> _Exercise data_
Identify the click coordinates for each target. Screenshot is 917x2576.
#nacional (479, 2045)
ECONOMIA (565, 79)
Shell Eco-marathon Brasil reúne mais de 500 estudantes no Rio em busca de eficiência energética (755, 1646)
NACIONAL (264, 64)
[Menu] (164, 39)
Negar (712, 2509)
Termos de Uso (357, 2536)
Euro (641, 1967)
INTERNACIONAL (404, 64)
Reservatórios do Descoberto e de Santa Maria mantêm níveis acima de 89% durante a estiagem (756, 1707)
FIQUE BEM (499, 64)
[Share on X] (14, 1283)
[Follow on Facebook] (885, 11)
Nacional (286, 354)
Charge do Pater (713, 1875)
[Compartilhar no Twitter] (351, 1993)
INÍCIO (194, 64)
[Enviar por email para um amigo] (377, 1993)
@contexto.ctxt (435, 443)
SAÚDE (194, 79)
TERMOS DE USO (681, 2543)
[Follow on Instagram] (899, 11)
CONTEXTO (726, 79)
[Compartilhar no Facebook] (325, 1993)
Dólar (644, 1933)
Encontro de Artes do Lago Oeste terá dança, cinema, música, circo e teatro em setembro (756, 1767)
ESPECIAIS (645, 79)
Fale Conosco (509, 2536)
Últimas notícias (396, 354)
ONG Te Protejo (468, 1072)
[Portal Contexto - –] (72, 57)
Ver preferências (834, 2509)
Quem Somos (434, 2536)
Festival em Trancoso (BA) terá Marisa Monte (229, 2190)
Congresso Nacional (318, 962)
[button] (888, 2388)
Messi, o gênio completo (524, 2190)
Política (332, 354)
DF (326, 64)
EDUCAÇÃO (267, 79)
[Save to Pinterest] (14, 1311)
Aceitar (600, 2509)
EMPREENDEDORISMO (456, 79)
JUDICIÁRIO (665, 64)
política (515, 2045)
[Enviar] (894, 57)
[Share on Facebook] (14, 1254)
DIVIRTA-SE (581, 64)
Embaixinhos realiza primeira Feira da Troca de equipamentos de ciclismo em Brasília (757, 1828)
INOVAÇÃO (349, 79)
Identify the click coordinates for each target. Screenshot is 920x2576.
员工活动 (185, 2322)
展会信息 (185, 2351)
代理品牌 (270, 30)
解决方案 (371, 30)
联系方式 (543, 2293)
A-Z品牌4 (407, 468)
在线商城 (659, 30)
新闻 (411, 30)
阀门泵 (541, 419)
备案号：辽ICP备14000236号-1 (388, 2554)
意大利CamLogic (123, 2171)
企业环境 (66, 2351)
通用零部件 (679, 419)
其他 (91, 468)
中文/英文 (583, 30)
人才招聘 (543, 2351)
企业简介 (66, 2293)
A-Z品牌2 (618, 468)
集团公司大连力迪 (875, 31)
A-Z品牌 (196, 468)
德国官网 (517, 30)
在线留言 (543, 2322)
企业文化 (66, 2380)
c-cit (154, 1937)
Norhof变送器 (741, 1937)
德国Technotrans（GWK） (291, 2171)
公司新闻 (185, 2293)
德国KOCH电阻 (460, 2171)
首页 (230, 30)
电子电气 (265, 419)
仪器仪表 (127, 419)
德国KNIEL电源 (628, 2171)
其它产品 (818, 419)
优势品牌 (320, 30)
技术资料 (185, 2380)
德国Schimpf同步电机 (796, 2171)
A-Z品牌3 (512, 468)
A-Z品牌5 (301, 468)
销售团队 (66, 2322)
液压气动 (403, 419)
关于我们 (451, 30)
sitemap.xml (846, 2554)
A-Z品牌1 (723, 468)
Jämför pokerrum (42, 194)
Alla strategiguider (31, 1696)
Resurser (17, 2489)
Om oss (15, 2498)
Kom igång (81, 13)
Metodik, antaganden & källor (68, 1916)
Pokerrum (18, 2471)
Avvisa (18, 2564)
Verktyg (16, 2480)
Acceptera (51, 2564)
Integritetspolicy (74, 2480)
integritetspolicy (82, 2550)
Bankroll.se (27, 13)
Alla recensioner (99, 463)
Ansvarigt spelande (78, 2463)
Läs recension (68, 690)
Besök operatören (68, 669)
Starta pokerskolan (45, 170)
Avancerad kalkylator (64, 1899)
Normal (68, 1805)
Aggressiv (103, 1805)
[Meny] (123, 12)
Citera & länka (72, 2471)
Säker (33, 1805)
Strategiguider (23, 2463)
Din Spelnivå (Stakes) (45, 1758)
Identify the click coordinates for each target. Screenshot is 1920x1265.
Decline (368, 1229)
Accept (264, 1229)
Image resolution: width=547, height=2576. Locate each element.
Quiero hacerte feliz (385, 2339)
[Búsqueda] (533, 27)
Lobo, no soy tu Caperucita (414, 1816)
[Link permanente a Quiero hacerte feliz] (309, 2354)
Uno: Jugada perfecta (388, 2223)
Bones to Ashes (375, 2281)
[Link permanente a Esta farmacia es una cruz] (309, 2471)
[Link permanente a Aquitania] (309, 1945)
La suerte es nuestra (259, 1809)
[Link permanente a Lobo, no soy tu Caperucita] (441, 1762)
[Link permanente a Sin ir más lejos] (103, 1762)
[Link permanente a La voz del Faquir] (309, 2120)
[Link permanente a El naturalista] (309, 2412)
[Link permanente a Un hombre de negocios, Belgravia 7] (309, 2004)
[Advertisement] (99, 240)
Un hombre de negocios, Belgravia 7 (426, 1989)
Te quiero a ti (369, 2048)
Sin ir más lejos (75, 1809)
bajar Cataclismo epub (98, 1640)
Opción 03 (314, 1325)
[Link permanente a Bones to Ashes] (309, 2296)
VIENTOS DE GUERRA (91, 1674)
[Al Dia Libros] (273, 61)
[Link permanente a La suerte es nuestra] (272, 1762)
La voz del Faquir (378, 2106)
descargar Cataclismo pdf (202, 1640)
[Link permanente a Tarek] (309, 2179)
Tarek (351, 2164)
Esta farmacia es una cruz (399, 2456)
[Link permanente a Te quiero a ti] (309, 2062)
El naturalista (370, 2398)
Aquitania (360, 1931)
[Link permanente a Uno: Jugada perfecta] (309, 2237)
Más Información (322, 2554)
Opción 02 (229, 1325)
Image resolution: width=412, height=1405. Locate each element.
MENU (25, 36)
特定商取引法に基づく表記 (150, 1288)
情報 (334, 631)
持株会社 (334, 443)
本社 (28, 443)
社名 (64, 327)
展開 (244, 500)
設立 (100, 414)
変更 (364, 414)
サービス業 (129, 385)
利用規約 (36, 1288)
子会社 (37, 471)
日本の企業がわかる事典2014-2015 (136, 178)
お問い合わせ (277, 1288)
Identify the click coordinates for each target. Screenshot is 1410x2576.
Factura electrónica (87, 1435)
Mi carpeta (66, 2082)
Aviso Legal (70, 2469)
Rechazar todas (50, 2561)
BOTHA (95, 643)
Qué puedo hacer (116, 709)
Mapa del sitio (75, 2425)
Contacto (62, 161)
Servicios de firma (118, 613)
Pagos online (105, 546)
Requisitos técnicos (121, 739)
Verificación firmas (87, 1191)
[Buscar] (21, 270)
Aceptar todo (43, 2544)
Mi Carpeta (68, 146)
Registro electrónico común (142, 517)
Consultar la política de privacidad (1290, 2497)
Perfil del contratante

> _Your task_
Determine how many lines of the data contain the word "nuestra", and reply with that number only.

> _Reply_
2